Recorded data:
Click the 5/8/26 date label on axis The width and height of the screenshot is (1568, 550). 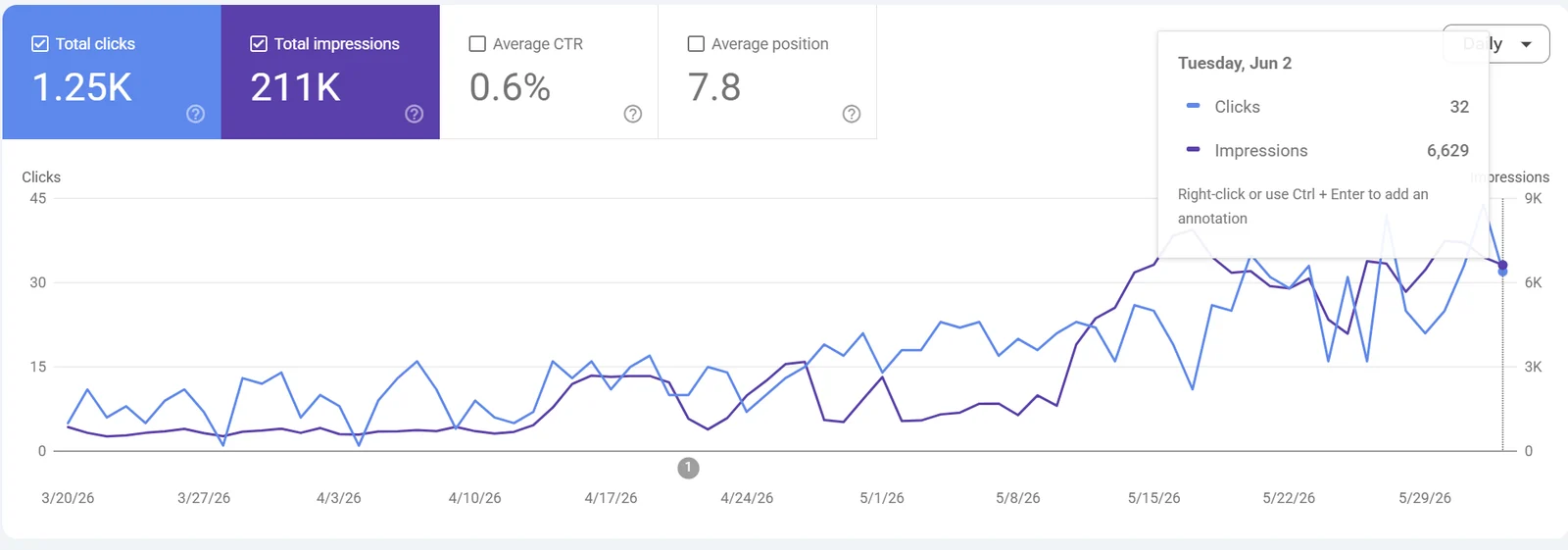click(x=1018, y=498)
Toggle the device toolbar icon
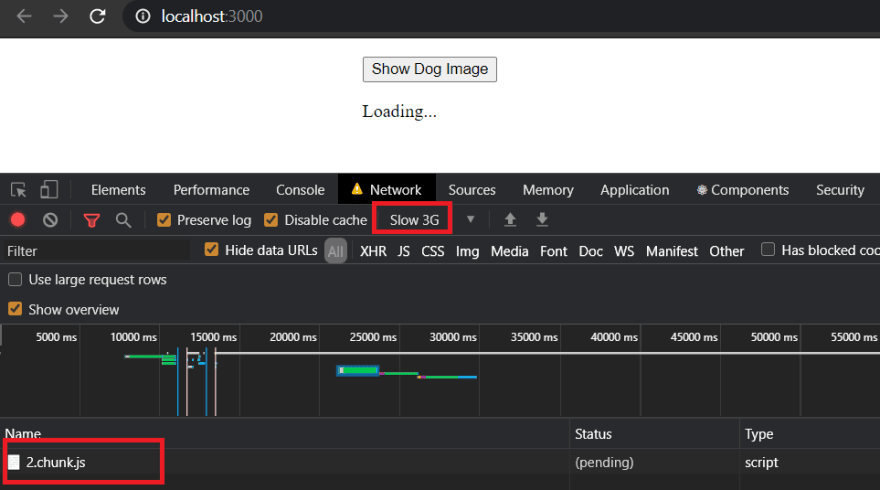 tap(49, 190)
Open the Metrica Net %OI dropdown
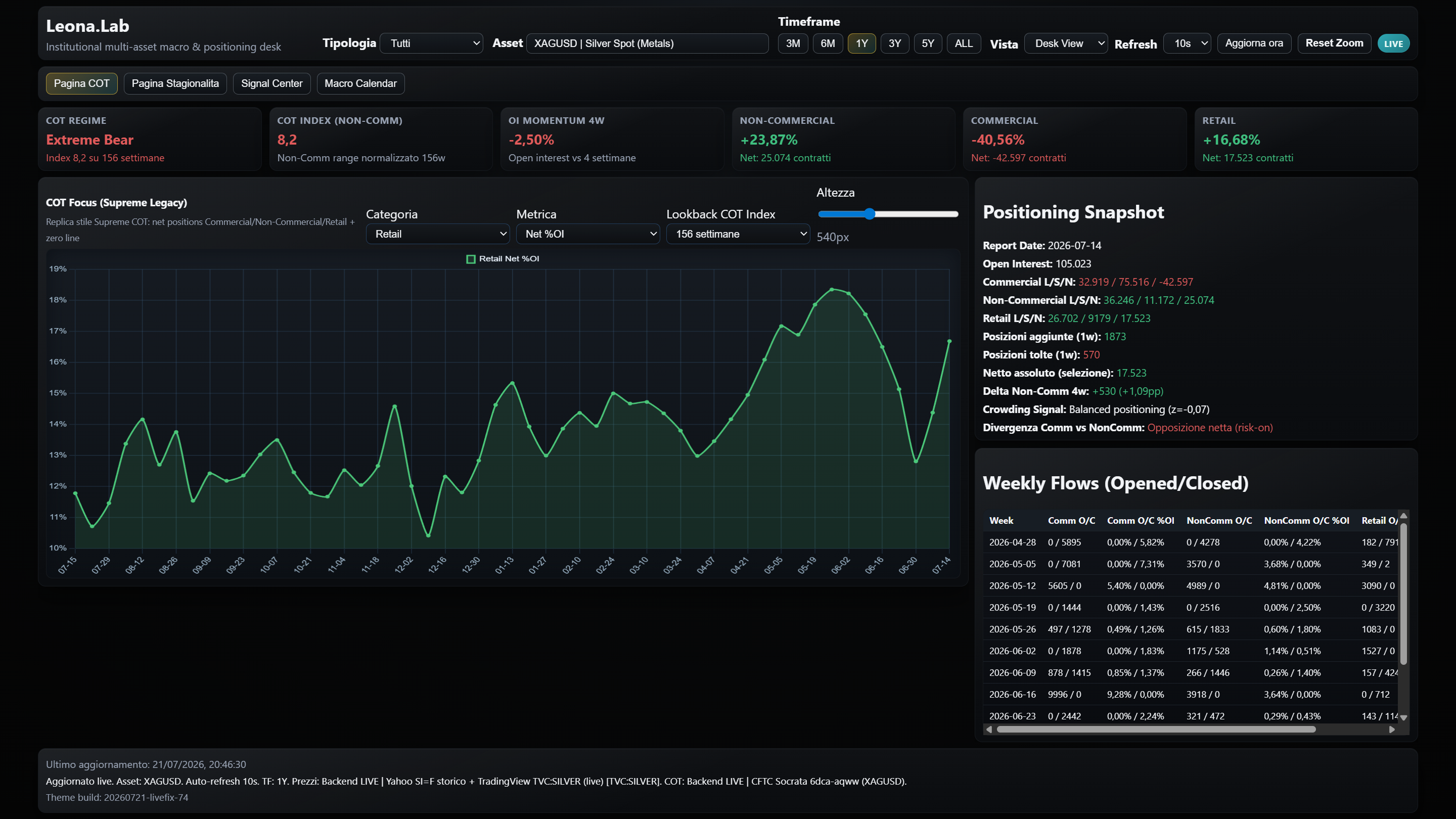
...
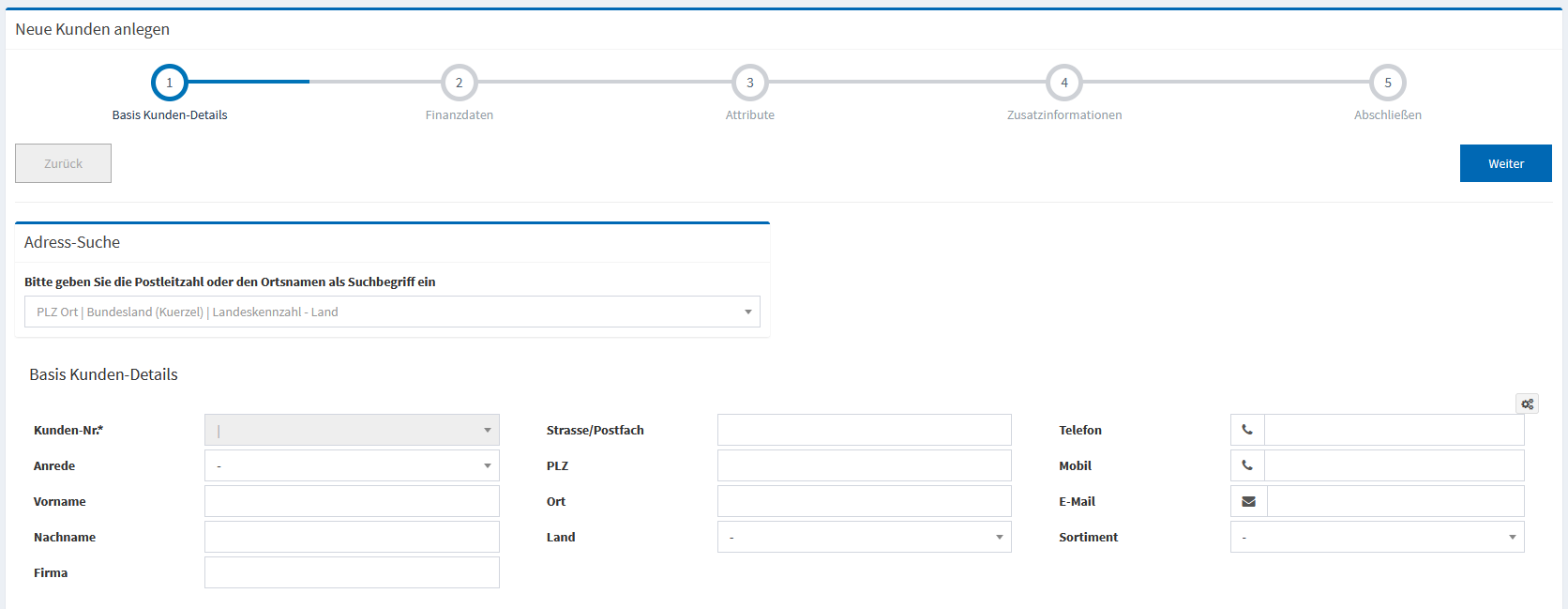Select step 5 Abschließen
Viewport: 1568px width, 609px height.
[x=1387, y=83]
* * *
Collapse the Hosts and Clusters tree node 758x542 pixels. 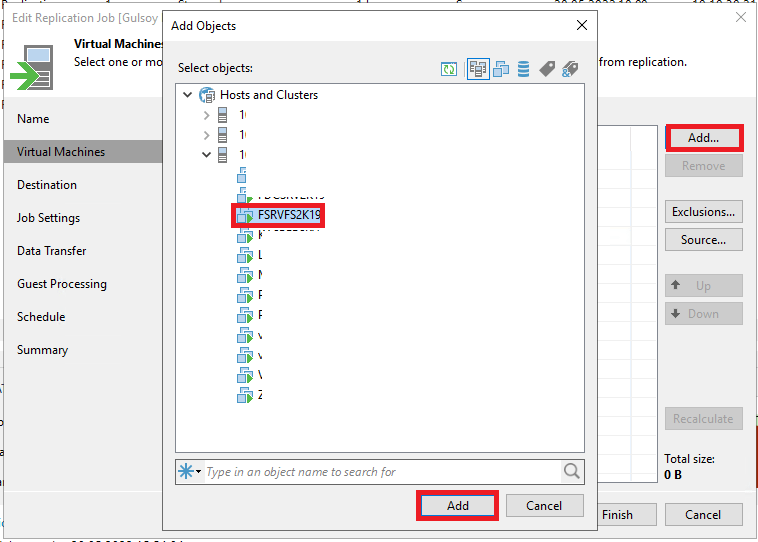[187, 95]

What you should do:
Rewrite everything in the records from "Toggle the device toolbar icon" down to "Open the Metrica Net %OI dropdown", changing "dropdown" to "menu" and leaving everything else as it is. Leave the pictures out of your answer.

Problem solution:
Toggle the device toolbar icon
 tap(49, 190)
Open the Metrica Net %OI menu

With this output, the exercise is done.